Exercise ▸ Beginning at the top of the listing, repeat each line exactly until the line with "Open the 文件(F)" has been repeated too.

+++++

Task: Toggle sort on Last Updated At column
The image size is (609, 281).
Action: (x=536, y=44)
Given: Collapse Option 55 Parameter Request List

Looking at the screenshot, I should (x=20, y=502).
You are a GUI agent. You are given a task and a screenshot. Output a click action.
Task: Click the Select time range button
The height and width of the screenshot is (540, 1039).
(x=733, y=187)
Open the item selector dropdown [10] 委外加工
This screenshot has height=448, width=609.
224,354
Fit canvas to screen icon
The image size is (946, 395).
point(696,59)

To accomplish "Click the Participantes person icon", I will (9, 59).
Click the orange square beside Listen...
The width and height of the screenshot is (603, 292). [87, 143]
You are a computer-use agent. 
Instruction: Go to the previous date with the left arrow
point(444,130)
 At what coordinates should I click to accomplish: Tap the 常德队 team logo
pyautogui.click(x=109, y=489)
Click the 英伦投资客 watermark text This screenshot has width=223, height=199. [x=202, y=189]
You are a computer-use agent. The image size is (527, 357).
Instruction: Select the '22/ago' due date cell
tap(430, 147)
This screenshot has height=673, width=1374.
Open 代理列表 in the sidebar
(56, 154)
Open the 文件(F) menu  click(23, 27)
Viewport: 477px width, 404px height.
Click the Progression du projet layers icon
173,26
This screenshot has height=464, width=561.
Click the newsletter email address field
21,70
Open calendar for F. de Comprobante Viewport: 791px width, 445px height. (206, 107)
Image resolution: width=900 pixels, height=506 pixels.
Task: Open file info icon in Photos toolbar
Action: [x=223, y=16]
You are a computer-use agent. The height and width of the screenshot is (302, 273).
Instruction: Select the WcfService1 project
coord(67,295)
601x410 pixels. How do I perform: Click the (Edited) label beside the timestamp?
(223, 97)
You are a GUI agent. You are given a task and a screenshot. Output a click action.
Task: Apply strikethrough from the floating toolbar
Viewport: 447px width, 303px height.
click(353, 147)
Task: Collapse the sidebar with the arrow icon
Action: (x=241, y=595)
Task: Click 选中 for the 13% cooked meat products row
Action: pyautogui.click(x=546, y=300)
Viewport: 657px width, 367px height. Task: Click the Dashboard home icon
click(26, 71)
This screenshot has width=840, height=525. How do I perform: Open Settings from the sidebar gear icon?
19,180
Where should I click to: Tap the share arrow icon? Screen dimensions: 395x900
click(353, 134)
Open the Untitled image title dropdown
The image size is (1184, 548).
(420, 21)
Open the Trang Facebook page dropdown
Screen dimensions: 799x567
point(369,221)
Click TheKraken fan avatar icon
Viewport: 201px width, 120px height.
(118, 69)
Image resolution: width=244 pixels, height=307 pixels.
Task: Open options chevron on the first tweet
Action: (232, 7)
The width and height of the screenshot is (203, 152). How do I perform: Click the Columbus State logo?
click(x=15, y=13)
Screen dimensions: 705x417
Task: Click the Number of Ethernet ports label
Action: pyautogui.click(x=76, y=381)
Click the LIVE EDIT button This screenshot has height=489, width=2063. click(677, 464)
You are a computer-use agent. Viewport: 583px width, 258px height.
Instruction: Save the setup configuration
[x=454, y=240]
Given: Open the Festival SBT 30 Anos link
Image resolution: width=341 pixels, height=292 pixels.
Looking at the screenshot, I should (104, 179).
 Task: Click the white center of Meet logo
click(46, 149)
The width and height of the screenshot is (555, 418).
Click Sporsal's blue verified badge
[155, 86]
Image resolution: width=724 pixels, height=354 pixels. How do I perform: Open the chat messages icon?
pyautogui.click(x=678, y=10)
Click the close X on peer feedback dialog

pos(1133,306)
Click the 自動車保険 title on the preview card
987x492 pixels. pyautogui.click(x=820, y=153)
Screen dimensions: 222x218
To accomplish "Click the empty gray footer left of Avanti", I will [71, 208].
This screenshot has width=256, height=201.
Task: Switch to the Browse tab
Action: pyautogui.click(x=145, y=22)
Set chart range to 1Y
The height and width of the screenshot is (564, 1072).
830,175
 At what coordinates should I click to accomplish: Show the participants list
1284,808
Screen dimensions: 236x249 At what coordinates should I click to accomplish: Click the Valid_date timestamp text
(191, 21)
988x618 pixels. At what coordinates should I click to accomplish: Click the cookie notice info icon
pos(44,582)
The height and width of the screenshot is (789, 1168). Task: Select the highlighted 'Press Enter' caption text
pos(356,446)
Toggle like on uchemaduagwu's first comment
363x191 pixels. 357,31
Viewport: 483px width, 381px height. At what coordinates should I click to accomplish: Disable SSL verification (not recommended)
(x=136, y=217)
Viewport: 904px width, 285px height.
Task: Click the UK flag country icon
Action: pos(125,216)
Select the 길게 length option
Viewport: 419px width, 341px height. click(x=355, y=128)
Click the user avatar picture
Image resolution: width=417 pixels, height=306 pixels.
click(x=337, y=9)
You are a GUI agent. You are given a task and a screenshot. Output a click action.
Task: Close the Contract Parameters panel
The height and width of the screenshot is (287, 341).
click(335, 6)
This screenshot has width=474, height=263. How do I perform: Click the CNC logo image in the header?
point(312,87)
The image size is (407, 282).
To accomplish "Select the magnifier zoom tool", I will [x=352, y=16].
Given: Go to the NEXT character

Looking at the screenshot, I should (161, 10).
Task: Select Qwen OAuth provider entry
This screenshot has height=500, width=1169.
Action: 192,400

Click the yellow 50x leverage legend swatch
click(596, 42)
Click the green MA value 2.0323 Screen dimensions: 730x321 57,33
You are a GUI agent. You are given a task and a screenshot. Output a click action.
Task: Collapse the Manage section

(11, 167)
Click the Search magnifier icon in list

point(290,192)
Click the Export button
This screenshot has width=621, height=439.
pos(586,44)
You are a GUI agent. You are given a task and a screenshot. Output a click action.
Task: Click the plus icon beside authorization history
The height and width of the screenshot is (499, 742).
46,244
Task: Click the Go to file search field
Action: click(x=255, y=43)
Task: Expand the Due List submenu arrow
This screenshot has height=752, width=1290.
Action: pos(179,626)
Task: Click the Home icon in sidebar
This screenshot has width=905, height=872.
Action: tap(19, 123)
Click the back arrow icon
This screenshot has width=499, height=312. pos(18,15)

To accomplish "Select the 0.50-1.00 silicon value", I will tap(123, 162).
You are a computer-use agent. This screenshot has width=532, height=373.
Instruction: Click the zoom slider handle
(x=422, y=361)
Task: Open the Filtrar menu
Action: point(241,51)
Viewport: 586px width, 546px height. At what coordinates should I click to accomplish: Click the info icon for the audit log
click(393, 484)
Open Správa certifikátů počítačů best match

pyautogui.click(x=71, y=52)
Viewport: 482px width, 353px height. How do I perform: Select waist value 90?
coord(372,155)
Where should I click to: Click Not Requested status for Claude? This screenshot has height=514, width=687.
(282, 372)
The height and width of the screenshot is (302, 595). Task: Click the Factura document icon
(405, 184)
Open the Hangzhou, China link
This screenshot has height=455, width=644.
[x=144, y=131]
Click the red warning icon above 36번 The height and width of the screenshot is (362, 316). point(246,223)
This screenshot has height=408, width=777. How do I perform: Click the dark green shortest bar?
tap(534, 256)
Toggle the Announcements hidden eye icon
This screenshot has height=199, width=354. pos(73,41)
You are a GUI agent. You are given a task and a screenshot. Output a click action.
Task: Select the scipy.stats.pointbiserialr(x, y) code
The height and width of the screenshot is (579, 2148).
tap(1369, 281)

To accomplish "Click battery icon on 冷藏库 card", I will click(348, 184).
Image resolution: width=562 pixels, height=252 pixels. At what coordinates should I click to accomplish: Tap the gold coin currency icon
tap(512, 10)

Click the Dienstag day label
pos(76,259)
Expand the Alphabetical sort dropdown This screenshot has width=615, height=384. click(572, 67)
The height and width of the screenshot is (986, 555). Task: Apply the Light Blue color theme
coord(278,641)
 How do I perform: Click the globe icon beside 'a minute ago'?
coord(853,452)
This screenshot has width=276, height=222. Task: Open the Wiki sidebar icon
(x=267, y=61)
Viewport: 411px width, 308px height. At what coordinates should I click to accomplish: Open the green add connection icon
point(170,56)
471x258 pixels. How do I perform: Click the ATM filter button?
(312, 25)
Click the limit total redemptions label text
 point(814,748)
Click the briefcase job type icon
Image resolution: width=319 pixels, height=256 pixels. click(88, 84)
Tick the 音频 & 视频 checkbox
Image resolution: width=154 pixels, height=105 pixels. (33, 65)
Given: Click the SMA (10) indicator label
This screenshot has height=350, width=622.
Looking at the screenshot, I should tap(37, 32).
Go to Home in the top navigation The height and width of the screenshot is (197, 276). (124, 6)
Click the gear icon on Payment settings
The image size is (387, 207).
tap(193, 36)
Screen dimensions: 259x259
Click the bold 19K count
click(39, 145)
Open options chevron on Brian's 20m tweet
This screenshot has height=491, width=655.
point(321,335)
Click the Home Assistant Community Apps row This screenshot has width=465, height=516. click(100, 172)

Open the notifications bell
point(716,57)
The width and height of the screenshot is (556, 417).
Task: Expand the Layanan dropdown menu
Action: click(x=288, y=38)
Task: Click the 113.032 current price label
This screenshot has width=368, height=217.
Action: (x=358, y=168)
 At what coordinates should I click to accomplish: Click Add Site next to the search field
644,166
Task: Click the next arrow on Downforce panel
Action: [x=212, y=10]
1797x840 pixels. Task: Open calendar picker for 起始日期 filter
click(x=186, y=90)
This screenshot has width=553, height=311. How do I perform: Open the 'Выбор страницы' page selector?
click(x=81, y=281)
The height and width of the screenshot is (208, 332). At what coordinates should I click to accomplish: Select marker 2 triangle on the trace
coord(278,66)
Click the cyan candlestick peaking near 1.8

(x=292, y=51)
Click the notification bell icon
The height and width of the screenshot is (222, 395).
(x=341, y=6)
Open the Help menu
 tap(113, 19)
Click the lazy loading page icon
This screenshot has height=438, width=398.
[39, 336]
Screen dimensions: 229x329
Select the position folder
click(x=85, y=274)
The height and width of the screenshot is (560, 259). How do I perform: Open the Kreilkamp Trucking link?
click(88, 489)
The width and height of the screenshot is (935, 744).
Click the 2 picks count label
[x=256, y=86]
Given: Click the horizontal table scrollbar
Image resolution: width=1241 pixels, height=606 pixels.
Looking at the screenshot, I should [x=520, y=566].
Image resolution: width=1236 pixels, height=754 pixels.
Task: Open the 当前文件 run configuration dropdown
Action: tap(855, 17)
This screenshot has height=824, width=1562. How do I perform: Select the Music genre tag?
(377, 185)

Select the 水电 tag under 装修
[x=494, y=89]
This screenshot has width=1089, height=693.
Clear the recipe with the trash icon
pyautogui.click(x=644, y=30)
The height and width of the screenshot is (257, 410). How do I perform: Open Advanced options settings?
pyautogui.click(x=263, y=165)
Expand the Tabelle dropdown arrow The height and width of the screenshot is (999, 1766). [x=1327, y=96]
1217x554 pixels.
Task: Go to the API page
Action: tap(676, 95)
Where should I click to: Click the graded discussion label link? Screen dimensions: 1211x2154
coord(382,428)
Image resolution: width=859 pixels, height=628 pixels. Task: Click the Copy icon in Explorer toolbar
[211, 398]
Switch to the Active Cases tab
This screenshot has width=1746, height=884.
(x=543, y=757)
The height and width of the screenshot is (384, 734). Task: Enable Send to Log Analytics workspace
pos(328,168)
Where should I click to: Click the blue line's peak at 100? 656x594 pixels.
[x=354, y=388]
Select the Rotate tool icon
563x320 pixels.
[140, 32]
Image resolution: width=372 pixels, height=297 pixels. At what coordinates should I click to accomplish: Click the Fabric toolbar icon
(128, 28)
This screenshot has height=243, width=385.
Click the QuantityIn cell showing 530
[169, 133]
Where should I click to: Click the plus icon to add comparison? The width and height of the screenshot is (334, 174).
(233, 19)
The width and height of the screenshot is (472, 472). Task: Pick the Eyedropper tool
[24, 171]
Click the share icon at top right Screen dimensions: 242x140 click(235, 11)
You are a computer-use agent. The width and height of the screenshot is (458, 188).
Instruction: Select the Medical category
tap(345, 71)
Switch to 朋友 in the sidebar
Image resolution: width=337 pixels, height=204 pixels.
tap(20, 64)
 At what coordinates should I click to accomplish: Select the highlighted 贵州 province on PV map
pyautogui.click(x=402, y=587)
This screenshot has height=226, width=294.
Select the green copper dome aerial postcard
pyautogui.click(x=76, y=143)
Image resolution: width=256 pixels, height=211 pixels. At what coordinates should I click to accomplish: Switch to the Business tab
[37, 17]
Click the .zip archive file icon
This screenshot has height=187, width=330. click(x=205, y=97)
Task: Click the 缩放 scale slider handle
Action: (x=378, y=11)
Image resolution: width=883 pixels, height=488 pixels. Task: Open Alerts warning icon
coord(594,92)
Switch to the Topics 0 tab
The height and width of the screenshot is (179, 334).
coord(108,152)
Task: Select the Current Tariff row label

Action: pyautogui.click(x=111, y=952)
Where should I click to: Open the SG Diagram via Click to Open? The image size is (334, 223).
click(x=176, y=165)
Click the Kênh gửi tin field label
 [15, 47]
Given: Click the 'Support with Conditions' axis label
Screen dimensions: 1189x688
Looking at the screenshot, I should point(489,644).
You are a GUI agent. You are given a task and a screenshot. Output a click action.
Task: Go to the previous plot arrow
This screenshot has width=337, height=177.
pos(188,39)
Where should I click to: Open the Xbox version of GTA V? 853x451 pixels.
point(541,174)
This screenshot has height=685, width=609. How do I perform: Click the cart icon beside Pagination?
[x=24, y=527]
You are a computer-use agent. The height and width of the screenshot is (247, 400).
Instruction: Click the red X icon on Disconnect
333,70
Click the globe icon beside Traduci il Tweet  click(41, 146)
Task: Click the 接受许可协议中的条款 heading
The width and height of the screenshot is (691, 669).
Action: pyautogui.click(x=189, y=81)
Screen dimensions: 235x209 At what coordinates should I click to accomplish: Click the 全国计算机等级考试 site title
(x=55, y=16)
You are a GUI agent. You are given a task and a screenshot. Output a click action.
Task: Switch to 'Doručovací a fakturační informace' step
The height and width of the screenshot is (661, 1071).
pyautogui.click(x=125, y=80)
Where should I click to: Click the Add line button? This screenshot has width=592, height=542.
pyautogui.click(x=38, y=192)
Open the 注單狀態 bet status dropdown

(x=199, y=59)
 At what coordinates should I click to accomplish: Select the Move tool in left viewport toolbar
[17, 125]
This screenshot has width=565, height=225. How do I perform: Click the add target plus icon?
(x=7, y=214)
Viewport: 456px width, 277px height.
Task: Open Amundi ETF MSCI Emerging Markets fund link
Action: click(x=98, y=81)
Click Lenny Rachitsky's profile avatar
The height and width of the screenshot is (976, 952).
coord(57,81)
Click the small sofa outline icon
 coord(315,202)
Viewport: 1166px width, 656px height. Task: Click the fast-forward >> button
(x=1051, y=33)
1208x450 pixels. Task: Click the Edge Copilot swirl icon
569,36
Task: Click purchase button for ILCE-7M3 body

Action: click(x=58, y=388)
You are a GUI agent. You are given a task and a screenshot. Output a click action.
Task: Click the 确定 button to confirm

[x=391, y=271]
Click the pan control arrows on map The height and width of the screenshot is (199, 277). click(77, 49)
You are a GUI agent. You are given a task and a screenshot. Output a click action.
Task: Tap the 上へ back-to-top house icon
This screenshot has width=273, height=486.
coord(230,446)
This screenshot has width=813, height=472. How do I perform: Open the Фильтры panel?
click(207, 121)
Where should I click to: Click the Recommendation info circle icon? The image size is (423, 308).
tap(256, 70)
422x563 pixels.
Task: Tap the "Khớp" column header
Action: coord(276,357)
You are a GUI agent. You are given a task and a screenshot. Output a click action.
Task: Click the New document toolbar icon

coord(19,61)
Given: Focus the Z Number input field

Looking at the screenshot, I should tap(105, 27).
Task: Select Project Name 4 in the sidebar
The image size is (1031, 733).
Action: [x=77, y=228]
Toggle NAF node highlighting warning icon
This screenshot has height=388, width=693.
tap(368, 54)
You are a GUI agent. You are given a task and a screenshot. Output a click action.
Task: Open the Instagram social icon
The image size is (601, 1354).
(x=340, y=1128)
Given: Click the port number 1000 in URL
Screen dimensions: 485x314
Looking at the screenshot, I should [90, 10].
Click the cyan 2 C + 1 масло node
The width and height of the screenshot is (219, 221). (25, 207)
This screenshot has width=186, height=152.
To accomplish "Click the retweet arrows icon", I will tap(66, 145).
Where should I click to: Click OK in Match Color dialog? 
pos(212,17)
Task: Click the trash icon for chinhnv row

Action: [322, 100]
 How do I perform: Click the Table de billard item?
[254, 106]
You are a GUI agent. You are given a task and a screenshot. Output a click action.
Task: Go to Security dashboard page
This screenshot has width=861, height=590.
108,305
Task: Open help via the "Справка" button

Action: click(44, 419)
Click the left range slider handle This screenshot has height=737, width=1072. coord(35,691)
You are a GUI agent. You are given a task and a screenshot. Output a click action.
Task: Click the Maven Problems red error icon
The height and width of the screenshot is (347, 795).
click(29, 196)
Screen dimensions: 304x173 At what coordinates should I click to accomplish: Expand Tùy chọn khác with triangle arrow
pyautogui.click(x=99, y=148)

+++++

Output of the exercise ▸
Task: Toggle sort on Last Updated At column
The image size is (609, 281).
Action: (x=536, y=44)
Given: Collapse Option 55 Parameter Request List

Looking at the screenshot, I should (x=20, y=502).
You are a GUI agent. You are given a task and a screenshot. Output a click action.
Task: Click the Select time range button
The height and width of the screenshot is (540, 1039).
(x=733, y=187)
Open the item selector dropdown [10] 委外加工
This screenshot has height=448, width=609.
224,354
Fit canvas to screen icon
The image size is (946, 395).
point(696,59)

To accomplish "Click the Participantes person icon", I will (9, 59).
Click the orange square beside Listen...
The width and height of the screenshot is (603, 292). [87, 143]
You are a computer-use agent. 
Instruction: Go to the previous date with the left arrow
point(444,130)
 At what coordinates should I click to accomplish: Tap the 常德队 team logo
pyautogui.click(x=109, y=489)
Click the 英伦投资客 watermark text This screenshot has width=223, height=199. [x=202, y=189]
You are a computer-use agent. The image size is (527, 357).
Instruction: Select the '22/ago' due date cell
tap(430, 147)
This screenshot has height=673, width=1374.
Open 代理列表 in the sidebar
(56, 154)
Open the 文件(F) menu  click(23, 27)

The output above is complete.